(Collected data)
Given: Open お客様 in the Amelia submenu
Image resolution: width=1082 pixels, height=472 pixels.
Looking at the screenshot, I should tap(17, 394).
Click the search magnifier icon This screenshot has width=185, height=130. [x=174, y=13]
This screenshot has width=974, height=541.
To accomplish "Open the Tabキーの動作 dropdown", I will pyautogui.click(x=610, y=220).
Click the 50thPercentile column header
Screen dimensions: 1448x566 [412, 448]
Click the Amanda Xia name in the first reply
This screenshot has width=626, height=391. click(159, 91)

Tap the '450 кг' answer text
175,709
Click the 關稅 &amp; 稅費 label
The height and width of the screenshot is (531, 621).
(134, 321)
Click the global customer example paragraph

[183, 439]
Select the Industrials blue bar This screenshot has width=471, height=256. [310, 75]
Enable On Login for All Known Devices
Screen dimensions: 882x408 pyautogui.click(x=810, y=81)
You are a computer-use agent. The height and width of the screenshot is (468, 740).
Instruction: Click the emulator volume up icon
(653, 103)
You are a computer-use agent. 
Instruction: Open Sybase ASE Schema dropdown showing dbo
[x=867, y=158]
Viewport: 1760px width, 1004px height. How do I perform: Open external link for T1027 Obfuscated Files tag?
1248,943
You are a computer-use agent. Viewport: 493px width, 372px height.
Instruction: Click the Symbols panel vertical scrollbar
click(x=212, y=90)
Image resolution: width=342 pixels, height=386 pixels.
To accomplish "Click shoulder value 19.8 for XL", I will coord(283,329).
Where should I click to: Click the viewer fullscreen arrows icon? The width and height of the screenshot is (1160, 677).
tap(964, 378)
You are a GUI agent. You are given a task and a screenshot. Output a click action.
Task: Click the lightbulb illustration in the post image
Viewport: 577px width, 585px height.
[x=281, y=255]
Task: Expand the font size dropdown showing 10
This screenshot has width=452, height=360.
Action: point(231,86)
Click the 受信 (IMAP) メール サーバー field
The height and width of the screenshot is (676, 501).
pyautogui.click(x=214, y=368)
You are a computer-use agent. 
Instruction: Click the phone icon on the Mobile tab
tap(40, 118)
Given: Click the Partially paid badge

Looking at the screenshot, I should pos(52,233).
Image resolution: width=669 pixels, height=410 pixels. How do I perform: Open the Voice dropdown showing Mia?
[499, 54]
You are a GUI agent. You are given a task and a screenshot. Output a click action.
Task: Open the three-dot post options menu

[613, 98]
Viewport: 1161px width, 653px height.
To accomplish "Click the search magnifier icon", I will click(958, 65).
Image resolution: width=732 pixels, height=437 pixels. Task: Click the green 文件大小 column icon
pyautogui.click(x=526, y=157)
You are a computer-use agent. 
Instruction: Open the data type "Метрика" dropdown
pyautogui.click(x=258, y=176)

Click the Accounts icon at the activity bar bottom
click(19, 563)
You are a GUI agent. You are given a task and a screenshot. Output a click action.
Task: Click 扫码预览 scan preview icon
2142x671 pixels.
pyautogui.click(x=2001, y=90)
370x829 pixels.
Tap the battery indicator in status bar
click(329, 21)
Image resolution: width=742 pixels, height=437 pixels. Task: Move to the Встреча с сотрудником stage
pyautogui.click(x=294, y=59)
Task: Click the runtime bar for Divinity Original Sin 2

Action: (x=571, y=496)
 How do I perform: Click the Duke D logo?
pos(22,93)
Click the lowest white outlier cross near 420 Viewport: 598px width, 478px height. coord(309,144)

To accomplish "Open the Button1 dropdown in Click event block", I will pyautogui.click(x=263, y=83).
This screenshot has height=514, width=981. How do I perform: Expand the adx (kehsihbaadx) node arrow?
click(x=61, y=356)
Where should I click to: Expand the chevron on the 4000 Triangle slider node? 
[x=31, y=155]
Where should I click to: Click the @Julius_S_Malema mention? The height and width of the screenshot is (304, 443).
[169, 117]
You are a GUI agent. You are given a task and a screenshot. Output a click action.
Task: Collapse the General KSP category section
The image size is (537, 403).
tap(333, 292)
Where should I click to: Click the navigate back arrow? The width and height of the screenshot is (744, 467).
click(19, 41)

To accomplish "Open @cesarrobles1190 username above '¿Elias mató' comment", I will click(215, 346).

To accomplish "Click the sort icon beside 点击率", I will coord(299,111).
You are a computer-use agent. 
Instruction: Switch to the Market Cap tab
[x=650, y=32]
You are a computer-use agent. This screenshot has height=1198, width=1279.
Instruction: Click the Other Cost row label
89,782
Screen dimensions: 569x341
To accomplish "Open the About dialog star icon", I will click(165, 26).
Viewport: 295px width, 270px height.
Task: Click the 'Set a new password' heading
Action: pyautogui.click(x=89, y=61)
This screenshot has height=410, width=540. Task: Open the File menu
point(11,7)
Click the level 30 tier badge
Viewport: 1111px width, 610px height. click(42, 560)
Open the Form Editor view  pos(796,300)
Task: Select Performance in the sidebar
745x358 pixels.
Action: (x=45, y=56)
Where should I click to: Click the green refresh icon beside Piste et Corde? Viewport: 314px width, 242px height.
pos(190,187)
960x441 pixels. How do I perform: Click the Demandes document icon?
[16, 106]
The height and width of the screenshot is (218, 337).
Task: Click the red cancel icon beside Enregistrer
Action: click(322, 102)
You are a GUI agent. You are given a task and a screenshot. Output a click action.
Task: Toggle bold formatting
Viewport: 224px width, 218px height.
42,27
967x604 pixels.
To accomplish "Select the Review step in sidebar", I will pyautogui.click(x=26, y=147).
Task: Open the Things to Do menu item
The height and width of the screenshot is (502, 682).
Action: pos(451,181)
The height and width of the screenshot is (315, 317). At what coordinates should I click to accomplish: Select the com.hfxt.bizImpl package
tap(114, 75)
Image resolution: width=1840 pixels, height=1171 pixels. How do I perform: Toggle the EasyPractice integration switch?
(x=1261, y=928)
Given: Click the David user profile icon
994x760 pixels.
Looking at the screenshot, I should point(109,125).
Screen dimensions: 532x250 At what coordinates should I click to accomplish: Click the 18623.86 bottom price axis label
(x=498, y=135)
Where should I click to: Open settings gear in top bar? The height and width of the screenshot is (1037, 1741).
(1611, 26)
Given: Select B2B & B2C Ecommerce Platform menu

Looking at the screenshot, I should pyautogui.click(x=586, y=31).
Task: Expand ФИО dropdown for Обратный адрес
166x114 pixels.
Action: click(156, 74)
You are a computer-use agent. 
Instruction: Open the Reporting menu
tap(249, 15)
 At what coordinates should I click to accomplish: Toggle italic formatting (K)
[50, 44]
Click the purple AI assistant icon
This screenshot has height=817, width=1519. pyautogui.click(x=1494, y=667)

Task brief |
Retype the lines from the one containing "At what coordinates should I click to accomplish: Toggle" through the end of the records, inclusive, with no changes.

Output below |
 At what coordinates should I click to accomplish: Toggle italic formatting (K)
[50, 44]
Click the purple AI assistant icon
This screenshot has height=817, width=1519. pyautogui.click(x=1494, y=667)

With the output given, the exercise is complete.